Exhaled breath samples were collected within 24 hours of hospital admission and following an eight-hour fast and before the administration of morning medications. Samples were collected after a tap water mouth rinse to standardize the breath samples. The patients exhaled a single breath into a sterile mouthpiece while attempting to maintain an exhaled pressure of 15 millibars. All breath analyses were performed within two hours. Sample collection was well tolerated even among patients with disease severity warranting intensive care unit admission and invasive cardiovascular monitoring. Confirming previous reports, the investigators observed increased exhaled acetone and pentane in ADHF patients, compared to the control group. In addition, mass scanning of ion products for hydronium, oxygen, and nitrous oxide further distinguished ADHF patients from control patients. This breathprint was then tested in an independent validation test on 36 consecutive ADHF patients with identical enrollment criteria to the study group.

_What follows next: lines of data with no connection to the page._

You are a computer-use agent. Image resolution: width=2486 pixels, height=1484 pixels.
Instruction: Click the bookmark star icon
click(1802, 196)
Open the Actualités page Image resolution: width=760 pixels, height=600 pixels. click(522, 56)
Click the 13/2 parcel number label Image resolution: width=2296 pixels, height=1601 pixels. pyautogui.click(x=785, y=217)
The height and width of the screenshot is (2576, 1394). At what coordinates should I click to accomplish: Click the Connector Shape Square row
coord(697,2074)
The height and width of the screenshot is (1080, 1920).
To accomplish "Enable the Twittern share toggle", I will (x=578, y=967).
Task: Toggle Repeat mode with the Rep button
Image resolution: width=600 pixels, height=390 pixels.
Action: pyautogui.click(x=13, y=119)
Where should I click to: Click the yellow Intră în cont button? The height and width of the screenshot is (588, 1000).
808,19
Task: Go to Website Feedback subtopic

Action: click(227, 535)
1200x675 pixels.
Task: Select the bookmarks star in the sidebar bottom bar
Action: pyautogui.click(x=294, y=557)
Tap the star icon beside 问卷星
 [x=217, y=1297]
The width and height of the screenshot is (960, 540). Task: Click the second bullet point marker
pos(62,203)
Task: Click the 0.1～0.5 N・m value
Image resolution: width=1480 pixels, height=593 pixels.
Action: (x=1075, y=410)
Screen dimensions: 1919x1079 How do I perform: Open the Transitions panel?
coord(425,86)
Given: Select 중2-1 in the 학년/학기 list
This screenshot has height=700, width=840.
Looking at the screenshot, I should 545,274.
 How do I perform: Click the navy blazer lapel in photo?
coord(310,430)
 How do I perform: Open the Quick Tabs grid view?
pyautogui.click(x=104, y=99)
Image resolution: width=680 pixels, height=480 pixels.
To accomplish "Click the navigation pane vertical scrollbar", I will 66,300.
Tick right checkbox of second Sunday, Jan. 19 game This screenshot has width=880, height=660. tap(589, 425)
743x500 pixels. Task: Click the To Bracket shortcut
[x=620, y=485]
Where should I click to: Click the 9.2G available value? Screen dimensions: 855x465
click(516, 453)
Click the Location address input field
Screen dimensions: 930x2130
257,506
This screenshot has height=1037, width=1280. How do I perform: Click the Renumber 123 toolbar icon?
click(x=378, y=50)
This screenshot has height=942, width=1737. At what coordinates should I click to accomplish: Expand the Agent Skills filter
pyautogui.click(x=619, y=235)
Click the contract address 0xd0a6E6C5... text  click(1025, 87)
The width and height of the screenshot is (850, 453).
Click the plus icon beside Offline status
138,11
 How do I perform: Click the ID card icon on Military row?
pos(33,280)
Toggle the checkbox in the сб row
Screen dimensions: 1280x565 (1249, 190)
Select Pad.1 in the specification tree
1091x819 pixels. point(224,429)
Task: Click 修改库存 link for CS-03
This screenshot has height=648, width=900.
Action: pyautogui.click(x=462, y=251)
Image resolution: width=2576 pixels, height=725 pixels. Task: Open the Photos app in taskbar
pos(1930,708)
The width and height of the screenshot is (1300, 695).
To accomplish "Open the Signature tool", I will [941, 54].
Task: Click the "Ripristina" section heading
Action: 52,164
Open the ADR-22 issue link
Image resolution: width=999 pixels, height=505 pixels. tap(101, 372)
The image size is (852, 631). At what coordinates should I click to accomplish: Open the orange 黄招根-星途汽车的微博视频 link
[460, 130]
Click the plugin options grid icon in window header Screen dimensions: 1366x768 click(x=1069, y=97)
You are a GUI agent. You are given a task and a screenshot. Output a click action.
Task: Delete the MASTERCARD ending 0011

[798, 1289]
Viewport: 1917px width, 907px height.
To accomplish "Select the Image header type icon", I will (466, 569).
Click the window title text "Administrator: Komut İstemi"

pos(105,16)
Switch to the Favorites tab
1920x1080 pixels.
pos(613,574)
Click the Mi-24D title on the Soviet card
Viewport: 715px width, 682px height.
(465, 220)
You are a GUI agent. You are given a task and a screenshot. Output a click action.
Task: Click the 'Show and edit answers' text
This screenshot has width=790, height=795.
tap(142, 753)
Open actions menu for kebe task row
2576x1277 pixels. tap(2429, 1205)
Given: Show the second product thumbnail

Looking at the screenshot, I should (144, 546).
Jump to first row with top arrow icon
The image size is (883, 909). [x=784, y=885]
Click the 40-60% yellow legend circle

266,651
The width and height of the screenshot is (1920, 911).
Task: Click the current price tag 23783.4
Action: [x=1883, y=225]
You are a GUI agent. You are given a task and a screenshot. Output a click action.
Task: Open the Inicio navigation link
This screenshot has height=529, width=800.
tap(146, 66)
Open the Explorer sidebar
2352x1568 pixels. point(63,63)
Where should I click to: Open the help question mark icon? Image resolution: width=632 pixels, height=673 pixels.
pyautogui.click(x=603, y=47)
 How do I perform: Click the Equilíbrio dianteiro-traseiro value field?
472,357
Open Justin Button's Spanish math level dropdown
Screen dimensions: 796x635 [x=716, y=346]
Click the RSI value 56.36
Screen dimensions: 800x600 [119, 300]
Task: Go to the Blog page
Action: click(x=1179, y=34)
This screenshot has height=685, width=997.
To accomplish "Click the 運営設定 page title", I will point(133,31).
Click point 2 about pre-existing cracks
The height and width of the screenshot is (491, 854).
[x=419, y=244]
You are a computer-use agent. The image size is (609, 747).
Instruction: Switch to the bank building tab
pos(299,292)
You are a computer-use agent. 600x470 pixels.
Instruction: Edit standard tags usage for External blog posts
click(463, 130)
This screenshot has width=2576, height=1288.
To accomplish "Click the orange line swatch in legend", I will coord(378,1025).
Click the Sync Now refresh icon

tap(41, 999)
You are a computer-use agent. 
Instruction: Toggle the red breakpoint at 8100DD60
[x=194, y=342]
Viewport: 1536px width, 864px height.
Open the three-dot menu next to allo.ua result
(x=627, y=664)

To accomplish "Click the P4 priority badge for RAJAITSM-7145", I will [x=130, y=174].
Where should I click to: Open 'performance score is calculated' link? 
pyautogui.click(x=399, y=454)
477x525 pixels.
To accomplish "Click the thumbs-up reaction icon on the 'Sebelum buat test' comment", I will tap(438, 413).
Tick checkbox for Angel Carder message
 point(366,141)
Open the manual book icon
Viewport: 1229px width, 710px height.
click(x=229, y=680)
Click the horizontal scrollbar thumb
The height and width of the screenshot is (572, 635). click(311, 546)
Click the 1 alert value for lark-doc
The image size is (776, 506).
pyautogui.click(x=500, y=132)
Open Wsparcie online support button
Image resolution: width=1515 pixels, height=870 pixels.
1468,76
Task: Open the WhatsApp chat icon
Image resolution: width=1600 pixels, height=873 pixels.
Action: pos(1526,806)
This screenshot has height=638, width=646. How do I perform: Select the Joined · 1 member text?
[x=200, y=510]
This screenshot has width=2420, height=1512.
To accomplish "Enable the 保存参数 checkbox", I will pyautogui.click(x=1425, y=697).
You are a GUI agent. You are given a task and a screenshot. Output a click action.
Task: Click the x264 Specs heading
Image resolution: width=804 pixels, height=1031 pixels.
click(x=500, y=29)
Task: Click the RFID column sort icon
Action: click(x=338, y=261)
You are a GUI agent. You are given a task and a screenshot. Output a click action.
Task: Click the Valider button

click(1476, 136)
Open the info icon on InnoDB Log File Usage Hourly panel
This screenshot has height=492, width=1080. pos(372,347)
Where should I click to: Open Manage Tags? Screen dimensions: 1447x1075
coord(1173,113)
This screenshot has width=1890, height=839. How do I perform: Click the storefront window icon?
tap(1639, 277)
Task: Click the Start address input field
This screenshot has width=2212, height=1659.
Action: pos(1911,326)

The researchers concluded that the test needs further refinement before it can be used in the clinical setting. They noted that the exhaled metabolome is a temporally dynamic complex mixture (a mixture that changes over time); therefore breath analysis is highly susceptible to the confounding effects of timing and context of sample collection. In addition, methods of metabolomic data analysis are still being formalized and will need to be refined to facilitate reproducibility and generalizability of future studies. (Metabolome refers to the complete set of metabolic products to be found within a biological sample (in tis case, a breath sample)). In addition, the results of this study are limited by the small sample size, and larger prospective studies are needed to validate these results. Despite the foregoing, the investigators note that their findings demonstrate the feasibility of single exhaled breath analysis in ADHF. In addition, they validated the previously reported alterations in acetone and pentane concentrations in ADHF, and provided pilot evidence to support the hypothesis that a unique ADHF breathprint exists. They wrote: Like conventionally available exhaled breath sensors, the promise of this technology lies in the potential for point-of-care and ambulatory monitoring and screening. Future studies in exhaled breath metabolomics are needed to accelerate progress in the field of cardiovascular medicine.”